Interés Público

Darwinismo y moral social

En torno a nuestras ideas sobre Charles Darwin se da hoy un debate sobre la moral social, o sobre la moral a secas. Por un lado la visión tradicional, conocida como “darwinismo social” justifica acciones egoístas y depredadoras como positivas para la especie humana. Por otro, nuevas visiones, supuestamente más afines al pensamiento de Darwin, contradicen lo anterior y argumentan que evolutivamente lo mejor para nuestra especie ha sido la solidaridad, la cooperación, la bondad.

Basada en la idea de Darwin de la sobrevivencia del más apto, se ha entendido por darwinismo social la carrera desenfrenada por “el éxito”, por mostrarse superior a los demás, por pasar por encima de ellos: por demostrar “ser más apto”. Y se le da un valor moral a esta actitud. Es lo que podríamos llamar la moral del gandalla, la consideración de que ser más que los demás es positivo, bueno para especie, necesario para su sobrevivencia.

Otra interpretación considera que Darwin se refería a la sobrevivencia de la especie, no de individuos aislados. Individualmente considerado, el ser humano es sumamente frágil e incapaz de sobrevivir frente a los desafíos de la naturaleza o las amenazas de otras especies individualmente más aptas. Lo que ha permitido sobrevivir a la humanidad es su aptitud como colectividad: la cooperación, la solidaridad, el cuidado y apoyo a los demás, “la bondad”.

Esta perspectiva dio lugar a un libro con un título insólito para una obra con pretensiones científicas: Nacidos para ser buenos (Born to be Good) del psicólogo de la Universidad de Berkley, Dacher Keltner. Parece el título del más cursi libro de autosuperación. Es por el contrario un libro con bases científicas. Se fundamenta tanto en rigurosas y largas investigaciones en psicología y antropología, como las de su maestro Paul Ekman, como en diversas investigaciones y experimentos en neurociencia.

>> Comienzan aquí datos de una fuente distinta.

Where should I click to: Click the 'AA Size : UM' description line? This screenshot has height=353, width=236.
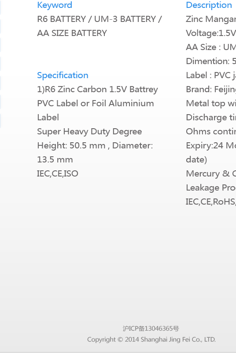[211, 47]
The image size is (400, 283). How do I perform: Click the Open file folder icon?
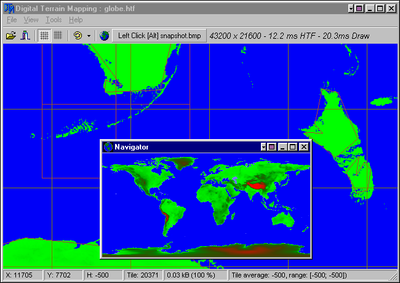coord(10,36)
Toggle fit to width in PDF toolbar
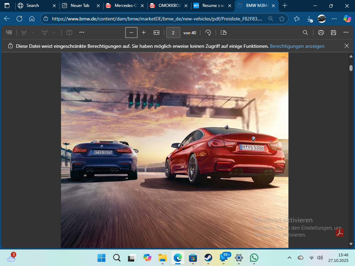This screenshot has height=266, width=355. click(156, 33)
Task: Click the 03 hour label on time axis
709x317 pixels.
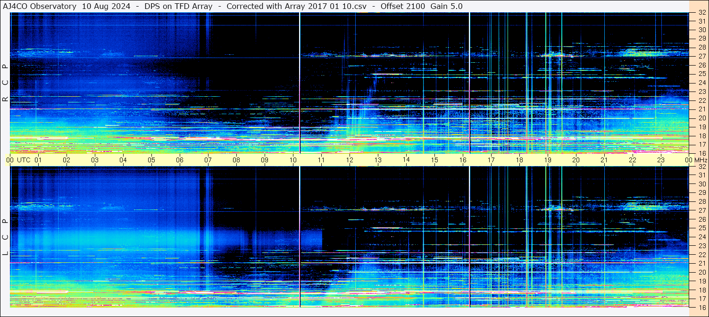Action: (x=95, y=160)
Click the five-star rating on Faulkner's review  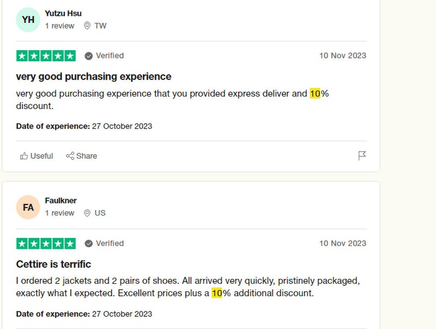46,243
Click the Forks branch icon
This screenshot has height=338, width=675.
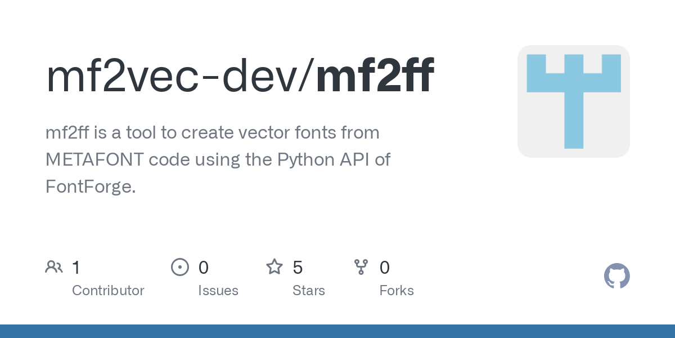coord(361,267)
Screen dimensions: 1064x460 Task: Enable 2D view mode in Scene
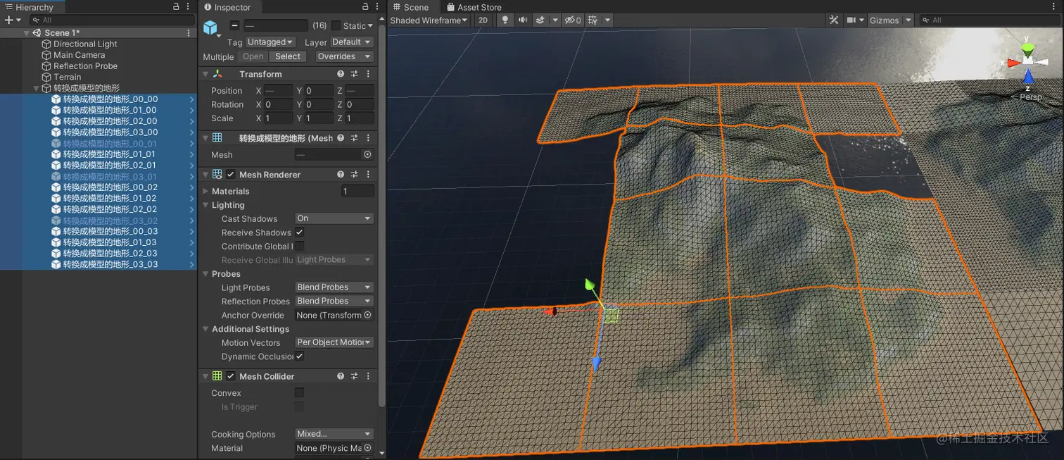[x=483, y=20]
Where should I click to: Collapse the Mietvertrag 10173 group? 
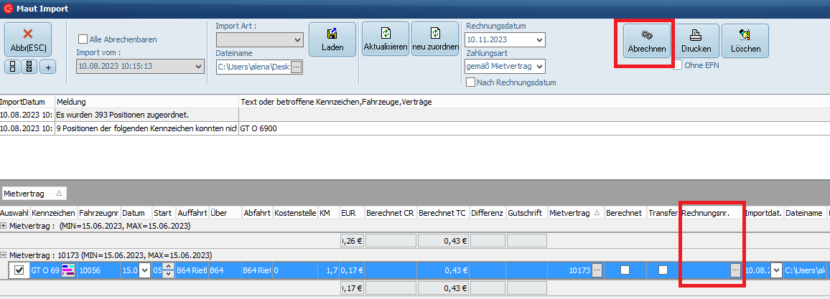pyautogui.click(x=4, y=255)
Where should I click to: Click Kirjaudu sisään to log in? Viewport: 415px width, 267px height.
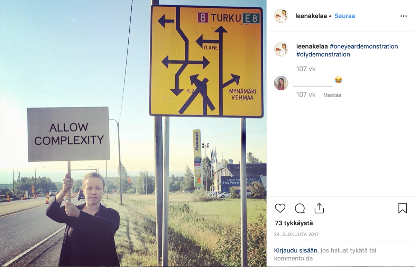click(x=296, y=250)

Keltner sabe que esta interpretación de Darwin va no solamente contra las ideas del darwinismo social, sino contra ideas de pensadores tan distintos como Kant, Nietzsche y Ayn Rand. Pero la lógica y las investigaciones empíricas que presenta a su favor son convincentes. Nuestra genética lleva impresa la información de lo que nos ha permitido sobrevivir durante miles de años: la capacidad de cooperar, de ser bondadosos con los de nuestra propia especie. Nuestras emociones (eje que atraviesa todo el libro, tratando de demostrar que en ellas está una de las bases de nuestra moralidad) están impresas en nuestro sistema nervioso y tienden a la sobrevivencia de la especie. Para Darwin el más fuerte de nuestros instintos era la simpatía, fundamento del cuidado de unos a otros y por tanto de la capacidad de sobrevivir.

Hay otros aspectos genéticos producto de la evolución que hoy han dejado de ser positivos. Nuestra simpatía se orienta espontáneamente hacia nuestro propio grupo, hacia la propia tribu, y rechaza con violencia a quienes consideramos de grupos diferentes, lo que es fuente de los más grandes problemas humanos; pero hoy, por varias razones, podemos considerar que somos una sola tribu. La evolución nos ha llevado a acentuar los negativo, lo que amenaza nuestra sobrevivencia, y a dejar de ver lo positivo; una actitud que hoy tiene muchos inconvenientes. Eso explica que no todo en la evolución sea bondad, ni mucho menos. Pero estos son temas para otros artículos.